While other Jewish papers across the world, such as the JC and Germany’s Juedische Allgemeine — on which it is explicitly modelled — are written for the Jewish population, Pagine Ebraiche (Jewish Pages) is being written for non-Jews.

“In Britain and in Germany there are big enough Jewish populations to give the JC and Juedische Allgemeine an ample base of readers within the Jewish community,” said Emanuele Ascarelli, who directs a Jewish television programme on state-run RAI television. “In Italy, though, there are very few Jews, so the target audience is the mainstream.”

Pagine Ebraiche will be published monthly by the umbrella Union of Italian Jewish Communities (UCEI) and will be sold at selected newsstands in major cities around the country and by subscription.

Its contents will include news reports, essays, commentaries, historical articles, cultural pieces and other material, all written to be accessible to the general public. It is not meant to replace Italy’s local Jewish publications, including glossy community monthlies in Rome and Milan, which have small press runs and are directed at Jewish readers.

“Its role will be to speak to the external world, not the internal Jewish world,” said the paper’s editor, Guido Vitale. “Italian Jews are very representative of Italian society in general. I want to construct a piazza, an agora, where they can interact with each other and with Italian society.”
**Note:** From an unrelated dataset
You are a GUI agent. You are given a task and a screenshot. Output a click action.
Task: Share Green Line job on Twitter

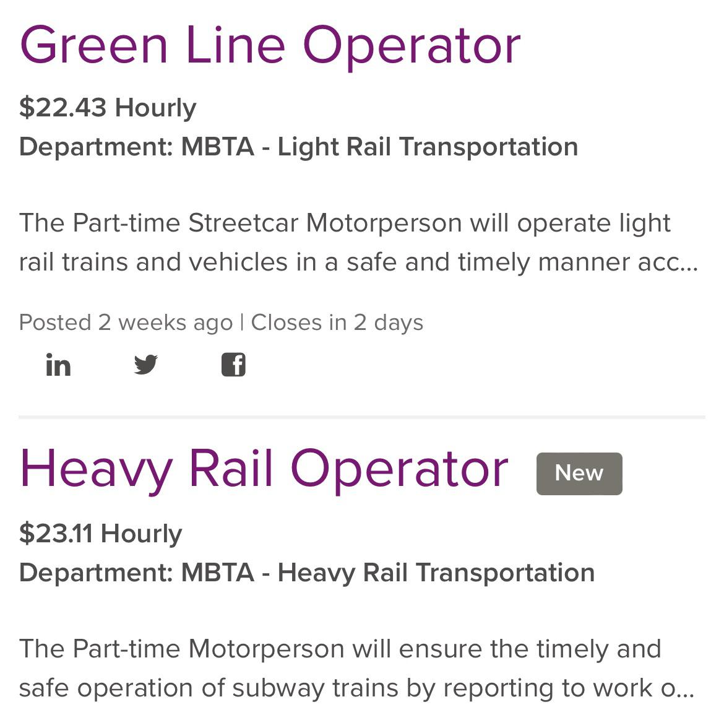146,365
The new paper is part of a multi-faceted media offensive aimed at both bolstering the Jewish voice in mainstream society and creating a constructive dialogue between Jews and their fellow Italians.

Last year, the UCEI launched a Jewish information internet portal, www.moked.it, which runs original articles and commentary. It also publishes a daily press review with links to articles on Jewish themes in the Italian and international media.
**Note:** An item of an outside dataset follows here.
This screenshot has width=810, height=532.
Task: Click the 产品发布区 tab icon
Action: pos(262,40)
The impetus for these initiatives stems from the desire to confront a seeming paradox: an extraordinary public interest in Jews, Jewish issues and Jewish culture in a country where Jews make up on a tiny minority. Pagine Ebraiche’s initial press run of 30,000 copies is more or less the total number of Jews who live in this country of 60 million people.

“There is a huge interest in Jews and Jewish culture in Italy,” said Mr Ascarelli, whose television programme regularly draws between 200,000 and 400,000 viewers. “Some 90 or 95 percent of our audience is not Jewish.”
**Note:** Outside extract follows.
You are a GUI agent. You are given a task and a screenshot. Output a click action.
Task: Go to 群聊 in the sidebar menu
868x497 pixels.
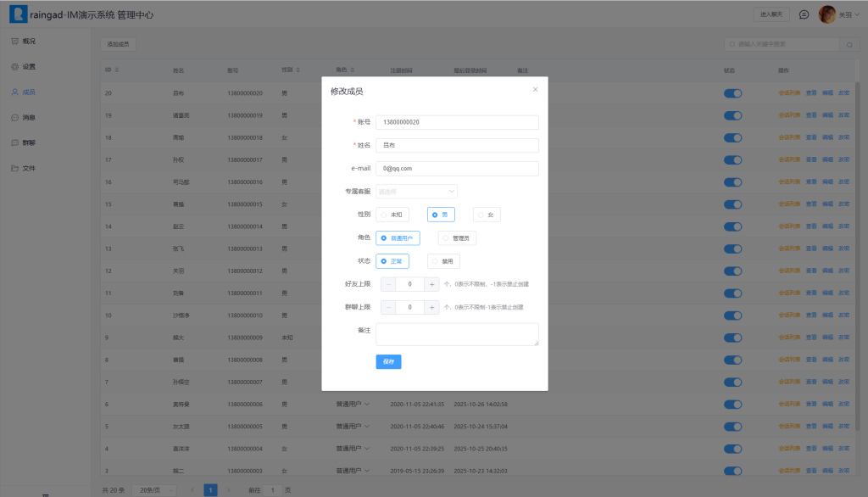(29, 142)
In one year, Mr Vitale said, the press review on Moked included more than 100,000 articles, most of them in the Italian press. Many, of course, are on Israel and the Middle East. But even Jewish community elections are apt to make headlines.

“Everything that Jews do has a symbolism,” said Mr Ascarelli. “What Jews say counts on issues such as immigration, minority rights, the Shoah, the culture of memory.”

Still, ignorance about Jewish beliefs, traditions and values — and ignorance about Israel — is widespread.

“There is an incredible over-exposure, but the capacity for understanding is generally low,” Mr Vitale said. “In the Italian mainstream media, Jews are usually the objects of news, of something happening. In Pagine Ebraiche Jews will make their own voices heard.”